Obdulio Limón trazó para sus adentros un diagnóstico del diagnosticador: "Es un resentido
visceral", le dijo al cuello de su camisa.
Desde el despacho de Dolores Bernardos, telefoneó a Madrid y tuvo una corta conversación con
María Luisa Fernández. Al cabo de media hora fue ella quien le llamó, facilitándole los datos que
pedía. Si no fuera radicalmente imposible que la palidez misma pudiese palidecer, sería lícito
afirmar que la color huyó del rostro del antiguo policía.
—No es posible —se dijo una y otra vez. Y regresó al Pabellón de Demenciados.
—Señora de Almenara, ¿puede usted decirme con exactitud qué dinero tenía usted en cada una
de sus cuentas corrientes?
—En la que estaba a mi nombre, una cantidad ligeramente superior a 2.000.000 de pesetas —
respondió Alicia—, puesto que ése fue el importe de los honorarios que me dio el bandido que se
hizo pasar por García del Olmo. Pero lo más probable es que el cheque fuese falso.
—^No era falso —comentó el ex comisario—. En el haber de su cuenta hay 2 127 000 pesetas.
—Me deja usted muy sorprendida —murmuró Alicia.
—Más lo estoy yo. ¿Y en la cuenta conjunta con su marido, recuerda cuánto había?

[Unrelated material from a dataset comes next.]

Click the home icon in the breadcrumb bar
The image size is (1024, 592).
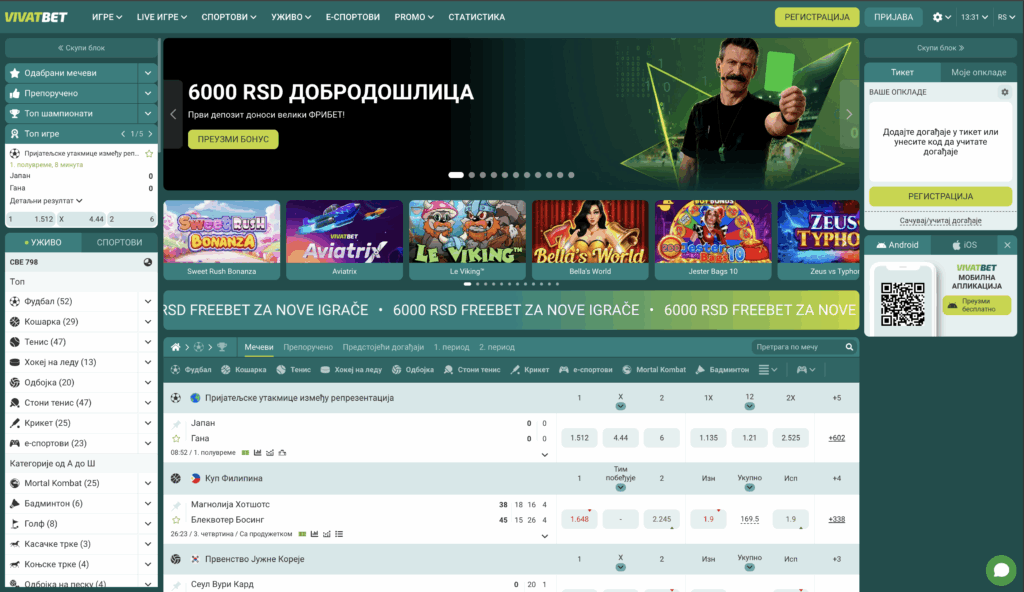tap(176, 347)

—Ciento cincuenta mil pesetas aproximadamente.^
—Pues allí siguen —afirmó el comisario—. Y como antes la castigué a que escribiera cien veces
"Soy tan cándida como necia", vengo a relevarla de hacerlo. Y seré yo quien escriba hasta mil
veces que el necio soy yo.
Rascóse el ex policía varias veces el cráneo:
—Usted ha sido víctima de un engaño, eso está claro, para haber sido encerrada aquí. Pero no
ha sido expoliada. Su dinero sigue donde estaba. Y sus propiedades también.
—¡No entiendo nada! —exclamó Alicia angustiada—. ¿Quiere eso decir que Heliodoro es
inocente?
—Tal vez, tal vez, tal vez...
—Entonces, ¿quién era el falso García del Olmo? ¿Quién era? ¿Y por qué me encerró aquí?
—La investigación que usted nos encomienda, señora, es harto más compleja de lo que yo había
imaginado. Esta noche dormiré en el pueblo esperando instrucciones de mi jefa, y mañana,
probablemente,
saldré para Madrid. Entretanto, si quiere algo de este viejo arterioesclerótico, podrá encontrarme
en la pensión Los Conos.
No habían transcurrido dos horas cuando Obdulio Limón recibió una carta entregada por un
servidor del hospital. Decía:
Mí estimado señor Limón:
Le ruego que abandone toda la investigación que encomendé a mi colega María Luisa
Fernández y así se ¡a haga saber a ella. Tenga la bondad de indicarme a cuánto han ascendido
sus gastos y sus honorarios. Le ruego me disculpen por las molestias sufridas y prohíbo
formalmente que vuelva a trabajar en este asunto.
Con todo respeto le saluda, su affma.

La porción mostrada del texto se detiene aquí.